El día que supo esta razón, como ya he dicho, If dormía la siesta, dentro de su concha, debajo de una Amanita Muscaria. Estaba teniendo un sueño típico de caracoles: se encontraba despreocupado junto a otros en un prado y todos comían la misma hierba. Pero en ese afán unánime de devorar sin más, avanzando como una plaga uniformada, If no se dio cuenta y se alejó más de lo que ni en sueños es posible, y menos para un caracol. Lo que vio a partir de entonces fue demasiado para olvidarse de ello. De repente todo cuanto le rodeaba era distinto, la hierba desprendía un olor irresistible y desconocido, con infinitos matices, que levantaban en If un sinfín de controversias aromáticas.
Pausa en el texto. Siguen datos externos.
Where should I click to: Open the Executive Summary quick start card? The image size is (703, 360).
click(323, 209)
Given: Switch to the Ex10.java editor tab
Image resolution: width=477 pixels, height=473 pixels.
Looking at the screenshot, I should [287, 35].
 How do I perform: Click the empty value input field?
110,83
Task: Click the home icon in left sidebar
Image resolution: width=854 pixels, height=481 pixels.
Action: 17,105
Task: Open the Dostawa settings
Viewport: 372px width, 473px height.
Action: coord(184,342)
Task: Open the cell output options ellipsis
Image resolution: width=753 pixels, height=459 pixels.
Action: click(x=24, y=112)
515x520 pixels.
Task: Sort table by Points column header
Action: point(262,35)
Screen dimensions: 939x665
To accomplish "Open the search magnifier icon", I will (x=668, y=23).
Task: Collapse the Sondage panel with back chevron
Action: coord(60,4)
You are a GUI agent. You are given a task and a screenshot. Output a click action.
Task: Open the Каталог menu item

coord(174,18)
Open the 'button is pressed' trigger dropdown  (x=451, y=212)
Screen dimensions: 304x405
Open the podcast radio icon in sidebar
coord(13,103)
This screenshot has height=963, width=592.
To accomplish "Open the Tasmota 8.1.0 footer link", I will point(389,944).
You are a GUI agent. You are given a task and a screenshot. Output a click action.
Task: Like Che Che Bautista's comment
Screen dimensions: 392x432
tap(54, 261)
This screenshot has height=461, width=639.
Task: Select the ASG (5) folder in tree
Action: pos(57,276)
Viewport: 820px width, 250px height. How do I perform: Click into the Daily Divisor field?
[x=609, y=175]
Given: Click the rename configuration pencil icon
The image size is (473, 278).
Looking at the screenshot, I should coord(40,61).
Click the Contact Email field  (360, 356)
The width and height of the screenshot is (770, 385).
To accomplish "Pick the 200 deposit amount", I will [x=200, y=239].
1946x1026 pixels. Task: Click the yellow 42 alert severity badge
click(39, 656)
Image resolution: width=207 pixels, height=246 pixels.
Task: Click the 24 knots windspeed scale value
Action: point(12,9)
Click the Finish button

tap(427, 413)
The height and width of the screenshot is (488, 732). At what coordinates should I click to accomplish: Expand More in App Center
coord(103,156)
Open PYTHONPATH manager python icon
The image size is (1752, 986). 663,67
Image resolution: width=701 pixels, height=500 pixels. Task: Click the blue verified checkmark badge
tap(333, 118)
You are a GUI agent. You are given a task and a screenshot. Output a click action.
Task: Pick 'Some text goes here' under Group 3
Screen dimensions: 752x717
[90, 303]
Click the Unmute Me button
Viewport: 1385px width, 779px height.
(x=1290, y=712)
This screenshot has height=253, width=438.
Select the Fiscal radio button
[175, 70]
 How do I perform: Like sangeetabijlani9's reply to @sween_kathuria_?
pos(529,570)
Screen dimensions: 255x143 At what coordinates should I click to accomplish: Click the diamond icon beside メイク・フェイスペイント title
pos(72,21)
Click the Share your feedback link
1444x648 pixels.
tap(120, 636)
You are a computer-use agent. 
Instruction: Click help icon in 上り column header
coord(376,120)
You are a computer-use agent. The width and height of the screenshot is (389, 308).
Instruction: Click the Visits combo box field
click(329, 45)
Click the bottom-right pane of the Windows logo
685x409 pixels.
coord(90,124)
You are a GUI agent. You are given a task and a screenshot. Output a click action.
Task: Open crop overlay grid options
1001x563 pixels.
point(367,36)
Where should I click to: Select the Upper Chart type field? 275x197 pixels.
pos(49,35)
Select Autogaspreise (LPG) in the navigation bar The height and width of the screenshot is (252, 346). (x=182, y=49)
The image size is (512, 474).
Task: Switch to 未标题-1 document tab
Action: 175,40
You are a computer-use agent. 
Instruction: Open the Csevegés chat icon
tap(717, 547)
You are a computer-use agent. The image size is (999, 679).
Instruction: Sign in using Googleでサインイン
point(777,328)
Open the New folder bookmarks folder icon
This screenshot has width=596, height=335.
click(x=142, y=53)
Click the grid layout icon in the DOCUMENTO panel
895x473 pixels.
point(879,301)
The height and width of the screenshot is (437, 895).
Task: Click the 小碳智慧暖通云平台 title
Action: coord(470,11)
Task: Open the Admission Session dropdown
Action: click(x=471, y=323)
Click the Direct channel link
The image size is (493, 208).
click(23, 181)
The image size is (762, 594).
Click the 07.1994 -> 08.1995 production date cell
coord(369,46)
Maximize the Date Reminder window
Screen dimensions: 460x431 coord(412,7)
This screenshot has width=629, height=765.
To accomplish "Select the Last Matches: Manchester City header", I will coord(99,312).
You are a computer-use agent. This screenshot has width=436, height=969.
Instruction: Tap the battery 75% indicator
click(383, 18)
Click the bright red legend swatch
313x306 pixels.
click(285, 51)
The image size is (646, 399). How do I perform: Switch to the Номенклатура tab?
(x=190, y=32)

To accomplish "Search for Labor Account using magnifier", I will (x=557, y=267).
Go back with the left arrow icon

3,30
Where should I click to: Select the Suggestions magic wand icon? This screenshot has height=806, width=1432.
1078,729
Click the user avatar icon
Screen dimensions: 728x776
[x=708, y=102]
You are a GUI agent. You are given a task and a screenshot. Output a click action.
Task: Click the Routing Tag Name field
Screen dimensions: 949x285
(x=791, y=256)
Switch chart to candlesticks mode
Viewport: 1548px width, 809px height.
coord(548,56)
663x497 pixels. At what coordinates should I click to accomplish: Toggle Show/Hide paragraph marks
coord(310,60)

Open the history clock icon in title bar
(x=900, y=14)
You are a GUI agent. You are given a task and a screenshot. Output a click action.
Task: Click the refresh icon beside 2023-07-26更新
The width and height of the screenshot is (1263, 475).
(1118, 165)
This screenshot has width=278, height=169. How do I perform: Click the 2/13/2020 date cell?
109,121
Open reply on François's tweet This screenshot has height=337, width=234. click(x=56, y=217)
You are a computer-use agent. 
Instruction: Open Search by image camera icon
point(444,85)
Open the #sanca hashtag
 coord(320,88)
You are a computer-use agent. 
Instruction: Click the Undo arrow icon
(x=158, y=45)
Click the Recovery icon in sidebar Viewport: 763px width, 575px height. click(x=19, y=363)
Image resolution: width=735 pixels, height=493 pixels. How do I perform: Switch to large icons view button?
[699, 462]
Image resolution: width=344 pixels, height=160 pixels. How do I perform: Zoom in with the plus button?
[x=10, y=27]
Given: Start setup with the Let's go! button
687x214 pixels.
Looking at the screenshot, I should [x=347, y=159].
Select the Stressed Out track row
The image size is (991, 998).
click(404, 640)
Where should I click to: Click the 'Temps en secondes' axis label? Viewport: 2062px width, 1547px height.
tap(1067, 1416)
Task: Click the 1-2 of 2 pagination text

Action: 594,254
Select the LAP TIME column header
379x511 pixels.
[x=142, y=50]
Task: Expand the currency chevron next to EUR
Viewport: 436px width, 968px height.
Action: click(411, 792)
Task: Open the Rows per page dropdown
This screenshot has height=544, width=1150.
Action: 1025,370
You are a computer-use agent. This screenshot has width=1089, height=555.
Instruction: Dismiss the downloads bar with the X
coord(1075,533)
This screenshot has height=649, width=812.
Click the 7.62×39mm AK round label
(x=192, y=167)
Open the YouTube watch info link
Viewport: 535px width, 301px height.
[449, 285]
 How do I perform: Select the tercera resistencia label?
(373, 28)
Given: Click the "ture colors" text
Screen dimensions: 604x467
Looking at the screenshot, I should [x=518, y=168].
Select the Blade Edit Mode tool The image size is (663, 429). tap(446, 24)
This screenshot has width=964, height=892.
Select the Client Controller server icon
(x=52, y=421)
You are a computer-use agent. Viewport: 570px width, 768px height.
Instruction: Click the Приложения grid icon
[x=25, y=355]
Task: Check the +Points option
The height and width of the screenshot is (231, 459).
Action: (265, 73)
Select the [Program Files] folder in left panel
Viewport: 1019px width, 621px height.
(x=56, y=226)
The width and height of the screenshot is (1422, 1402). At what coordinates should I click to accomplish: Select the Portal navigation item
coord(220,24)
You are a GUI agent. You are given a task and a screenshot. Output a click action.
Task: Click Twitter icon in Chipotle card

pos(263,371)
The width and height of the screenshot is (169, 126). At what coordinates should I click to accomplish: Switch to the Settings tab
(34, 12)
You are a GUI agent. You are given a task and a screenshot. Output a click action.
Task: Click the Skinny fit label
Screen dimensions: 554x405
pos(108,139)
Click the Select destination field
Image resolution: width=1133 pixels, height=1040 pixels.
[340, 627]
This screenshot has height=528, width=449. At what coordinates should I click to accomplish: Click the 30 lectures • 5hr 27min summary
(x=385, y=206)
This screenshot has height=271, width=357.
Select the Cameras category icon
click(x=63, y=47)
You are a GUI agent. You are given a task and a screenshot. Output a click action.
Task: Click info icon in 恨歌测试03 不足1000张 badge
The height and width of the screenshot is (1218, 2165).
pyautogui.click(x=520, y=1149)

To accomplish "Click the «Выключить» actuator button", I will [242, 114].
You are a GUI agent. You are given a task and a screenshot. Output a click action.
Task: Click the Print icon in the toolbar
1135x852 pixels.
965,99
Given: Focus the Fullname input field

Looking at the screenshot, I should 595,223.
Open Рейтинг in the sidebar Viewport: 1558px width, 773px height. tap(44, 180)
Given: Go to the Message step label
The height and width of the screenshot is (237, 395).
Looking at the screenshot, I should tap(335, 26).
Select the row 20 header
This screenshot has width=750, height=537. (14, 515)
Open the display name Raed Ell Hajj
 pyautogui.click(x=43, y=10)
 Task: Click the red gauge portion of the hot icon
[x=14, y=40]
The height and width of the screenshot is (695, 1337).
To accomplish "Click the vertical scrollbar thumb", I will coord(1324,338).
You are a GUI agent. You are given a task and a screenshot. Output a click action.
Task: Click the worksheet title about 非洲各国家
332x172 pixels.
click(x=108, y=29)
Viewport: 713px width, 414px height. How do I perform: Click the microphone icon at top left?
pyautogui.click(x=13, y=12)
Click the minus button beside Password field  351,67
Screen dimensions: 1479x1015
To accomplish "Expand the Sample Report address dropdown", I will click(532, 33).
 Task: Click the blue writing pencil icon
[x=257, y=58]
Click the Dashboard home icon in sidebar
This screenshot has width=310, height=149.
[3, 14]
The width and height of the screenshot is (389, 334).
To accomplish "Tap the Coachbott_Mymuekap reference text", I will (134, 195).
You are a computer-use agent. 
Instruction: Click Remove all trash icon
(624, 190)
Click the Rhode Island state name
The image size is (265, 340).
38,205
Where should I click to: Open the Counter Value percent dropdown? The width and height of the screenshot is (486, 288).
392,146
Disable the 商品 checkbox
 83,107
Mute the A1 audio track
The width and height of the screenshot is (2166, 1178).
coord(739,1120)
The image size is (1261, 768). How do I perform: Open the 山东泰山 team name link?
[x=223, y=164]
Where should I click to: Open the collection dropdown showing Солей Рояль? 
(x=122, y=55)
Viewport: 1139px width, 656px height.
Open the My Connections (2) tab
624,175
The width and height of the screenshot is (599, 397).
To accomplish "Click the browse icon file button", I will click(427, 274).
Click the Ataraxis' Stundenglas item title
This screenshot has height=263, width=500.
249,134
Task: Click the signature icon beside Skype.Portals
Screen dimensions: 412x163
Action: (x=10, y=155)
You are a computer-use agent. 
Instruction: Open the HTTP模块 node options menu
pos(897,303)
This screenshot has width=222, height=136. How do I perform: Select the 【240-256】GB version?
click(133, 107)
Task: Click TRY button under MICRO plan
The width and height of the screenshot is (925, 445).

El agua era un río dividiéndose en mil arroyos, cada uno con sus idílicas orillas donde se podían predecir interminables y plácidas horas de siesta futura. El aire era una caricia húmeda de la que supo que jamás podría volver a prescindir, y que entraba en su espiral removiendo sus cosas y llevándose algunas de ellas, dejando a If ligero y autónomo, con capacidad para entrar y salir holgadamente de su concha, abandonándola por completo. El placer que sintió If mientras, por primera vez, pudo revolcarse, enroscarse, estirarse, aplanarse y dar vueltas sobre sí mismo, era sólo una pequeña muestra de lo que se adivinaba... Y ya nunca se quedaría sin sentirlo del todo.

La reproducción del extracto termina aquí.